I spent time with the teaching assistant and his class teacher explaining to them some of the possible reasons behind his behaviour and why he may be acting in this way. He is the youngest of six children and comes from a family where it is acceptable to shout and talk over other people in order to be heard. I identified that he needed help to understand there are other ways he can get his needs met and suggested that the teaching assistant spend time with home everyday working on a project with another child where he would be ale to practice skills such as listening, waiting his turn etc. which he found difficult. The teacher identified a child who would act as a role model and enable him to develop a friendship within a safe and supportive environment.

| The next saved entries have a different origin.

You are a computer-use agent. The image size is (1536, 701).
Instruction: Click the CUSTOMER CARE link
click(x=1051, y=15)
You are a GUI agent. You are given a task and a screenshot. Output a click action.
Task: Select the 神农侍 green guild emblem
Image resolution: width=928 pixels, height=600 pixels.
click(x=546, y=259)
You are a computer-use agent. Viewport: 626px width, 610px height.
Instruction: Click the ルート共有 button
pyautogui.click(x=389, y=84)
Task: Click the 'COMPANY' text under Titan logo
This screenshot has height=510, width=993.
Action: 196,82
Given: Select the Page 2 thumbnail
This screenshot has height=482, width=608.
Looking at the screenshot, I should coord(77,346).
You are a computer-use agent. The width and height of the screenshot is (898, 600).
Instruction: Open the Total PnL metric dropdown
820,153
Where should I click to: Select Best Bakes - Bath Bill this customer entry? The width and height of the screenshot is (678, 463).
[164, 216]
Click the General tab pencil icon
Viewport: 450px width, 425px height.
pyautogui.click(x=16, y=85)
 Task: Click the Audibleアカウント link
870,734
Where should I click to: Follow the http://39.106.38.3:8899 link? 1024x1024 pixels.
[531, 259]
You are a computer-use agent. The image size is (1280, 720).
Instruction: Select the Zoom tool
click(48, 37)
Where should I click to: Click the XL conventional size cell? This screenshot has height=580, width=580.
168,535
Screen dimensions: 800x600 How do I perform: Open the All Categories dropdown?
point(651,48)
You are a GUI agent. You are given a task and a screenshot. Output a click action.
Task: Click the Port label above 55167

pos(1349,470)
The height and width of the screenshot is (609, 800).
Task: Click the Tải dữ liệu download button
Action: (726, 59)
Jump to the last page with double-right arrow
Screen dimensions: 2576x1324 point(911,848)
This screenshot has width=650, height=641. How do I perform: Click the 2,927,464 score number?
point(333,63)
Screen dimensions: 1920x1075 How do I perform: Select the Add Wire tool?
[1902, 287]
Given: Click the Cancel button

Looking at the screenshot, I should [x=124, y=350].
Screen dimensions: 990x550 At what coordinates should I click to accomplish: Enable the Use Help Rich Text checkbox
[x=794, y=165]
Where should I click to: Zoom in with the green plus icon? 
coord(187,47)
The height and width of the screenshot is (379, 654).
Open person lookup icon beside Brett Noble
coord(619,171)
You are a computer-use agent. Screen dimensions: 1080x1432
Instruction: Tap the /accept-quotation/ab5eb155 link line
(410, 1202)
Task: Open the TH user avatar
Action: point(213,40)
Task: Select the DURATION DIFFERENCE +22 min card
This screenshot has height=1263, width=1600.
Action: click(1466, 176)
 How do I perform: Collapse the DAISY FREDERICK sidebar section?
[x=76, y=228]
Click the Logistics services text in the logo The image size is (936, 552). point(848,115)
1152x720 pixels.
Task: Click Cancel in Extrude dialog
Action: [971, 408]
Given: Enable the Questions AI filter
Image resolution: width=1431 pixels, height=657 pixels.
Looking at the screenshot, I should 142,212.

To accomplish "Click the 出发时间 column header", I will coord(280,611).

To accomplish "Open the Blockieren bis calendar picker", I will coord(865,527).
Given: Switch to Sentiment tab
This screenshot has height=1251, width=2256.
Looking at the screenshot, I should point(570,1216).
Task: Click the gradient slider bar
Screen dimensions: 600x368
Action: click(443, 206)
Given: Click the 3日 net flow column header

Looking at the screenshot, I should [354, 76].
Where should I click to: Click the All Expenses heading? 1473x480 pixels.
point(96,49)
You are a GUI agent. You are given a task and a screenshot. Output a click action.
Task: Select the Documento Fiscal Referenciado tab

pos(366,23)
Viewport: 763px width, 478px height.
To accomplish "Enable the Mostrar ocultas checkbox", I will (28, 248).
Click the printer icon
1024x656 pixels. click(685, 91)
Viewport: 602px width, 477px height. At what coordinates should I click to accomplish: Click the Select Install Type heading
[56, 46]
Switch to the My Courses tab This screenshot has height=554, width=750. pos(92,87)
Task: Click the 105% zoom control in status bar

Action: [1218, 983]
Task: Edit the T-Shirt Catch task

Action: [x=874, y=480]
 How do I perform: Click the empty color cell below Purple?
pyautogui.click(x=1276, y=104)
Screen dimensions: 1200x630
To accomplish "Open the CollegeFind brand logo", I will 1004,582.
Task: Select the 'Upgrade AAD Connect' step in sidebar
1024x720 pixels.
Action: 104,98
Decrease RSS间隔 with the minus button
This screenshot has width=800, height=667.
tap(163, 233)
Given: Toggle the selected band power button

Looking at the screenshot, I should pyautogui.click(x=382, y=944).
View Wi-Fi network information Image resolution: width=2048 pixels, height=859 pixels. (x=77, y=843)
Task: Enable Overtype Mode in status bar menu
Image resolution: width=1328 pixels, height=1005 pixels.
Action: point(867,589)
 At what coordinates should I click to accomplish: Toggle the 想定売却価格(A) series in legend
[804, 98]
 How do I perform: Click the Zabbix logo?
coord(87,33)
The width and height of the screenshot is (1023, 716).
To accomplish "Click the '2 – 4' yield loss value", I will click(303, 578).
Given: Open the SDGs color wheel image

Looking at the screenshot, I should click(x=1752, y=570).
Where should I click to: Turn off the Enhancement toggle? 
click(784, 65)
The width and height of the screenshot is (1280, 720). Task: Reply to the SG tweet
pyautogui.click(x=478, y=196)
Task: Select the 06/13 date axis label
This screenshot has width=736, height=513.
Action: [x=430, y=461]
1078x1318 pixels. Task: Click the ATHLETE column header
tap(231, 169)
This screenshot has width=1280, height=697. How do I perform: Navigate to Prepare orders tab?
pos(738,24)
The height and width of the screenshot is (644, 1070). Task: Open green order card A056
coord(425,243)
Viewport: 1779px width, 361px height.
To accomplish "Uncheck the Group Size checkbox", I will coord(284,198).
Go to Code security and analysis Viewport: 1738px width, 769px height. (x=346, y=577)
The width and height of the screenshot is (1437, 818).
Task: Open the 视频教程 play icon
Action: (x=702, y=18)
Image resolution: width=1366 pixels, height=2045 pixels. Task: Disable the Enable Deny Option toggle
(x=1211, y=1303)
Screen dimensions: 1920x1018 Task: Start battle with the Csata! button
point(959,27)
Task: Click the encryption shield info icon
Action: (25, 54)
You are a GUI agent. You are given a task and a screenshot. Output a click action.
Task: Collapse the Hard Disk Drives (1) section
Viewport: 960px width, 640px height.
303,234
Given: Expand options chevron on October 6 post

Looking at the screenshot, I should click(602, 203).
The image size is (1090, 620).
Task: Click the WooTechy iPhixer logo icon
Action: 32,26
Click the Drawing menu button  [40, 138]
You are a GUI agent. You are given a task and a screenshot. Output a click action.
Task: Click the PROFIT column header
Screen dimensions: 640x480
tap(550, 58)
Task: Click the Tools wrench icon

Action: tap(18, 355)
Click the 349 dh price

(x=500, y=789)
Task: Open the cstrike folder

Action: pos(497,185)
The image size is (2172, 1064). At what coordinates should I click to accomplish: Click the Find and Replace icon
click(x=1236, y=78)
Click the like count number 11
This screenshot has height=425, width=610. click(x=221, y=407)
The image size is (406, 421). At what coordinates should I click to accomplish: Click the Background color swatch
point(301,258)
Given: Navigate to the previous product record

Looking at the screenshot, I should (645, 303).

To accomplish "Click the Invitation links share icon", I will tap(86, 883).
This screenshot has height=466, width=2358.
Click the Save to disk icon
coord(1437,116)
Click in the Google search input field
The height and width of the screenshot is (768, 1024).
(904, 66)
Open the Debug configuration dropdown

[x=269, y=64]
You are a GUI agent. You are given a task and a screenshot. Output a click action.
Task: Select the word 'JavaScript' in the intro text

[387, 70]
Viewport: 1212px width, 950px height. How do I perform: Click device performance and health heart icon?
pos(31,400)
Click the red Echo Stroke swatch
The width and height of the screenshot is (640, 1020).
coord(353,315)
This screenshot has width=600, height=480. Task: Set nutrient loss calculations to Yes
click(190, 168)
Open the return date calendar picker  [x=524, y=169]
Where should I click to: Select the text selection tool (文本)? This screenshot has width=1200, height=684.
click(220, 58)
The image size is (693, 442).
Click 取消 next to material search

The daily practice of these skills, working together to make a book about dinosaurs which was chosen by him, enabled him to feel more positive about himself and to share his ideas in a way that built his confidence and self esteem. His relationship with his class teacher improved as she was able to show interest in his project. For this child and others like him who have learnt negative and often destructive ways of getting their needs met at school, an alternative and nurturing opportunity to meet their need for attention can enable them to make positive changes to their behaviour. This was clearly demonstrated by his comment after completing his project with the teaching assistant and making a new friend.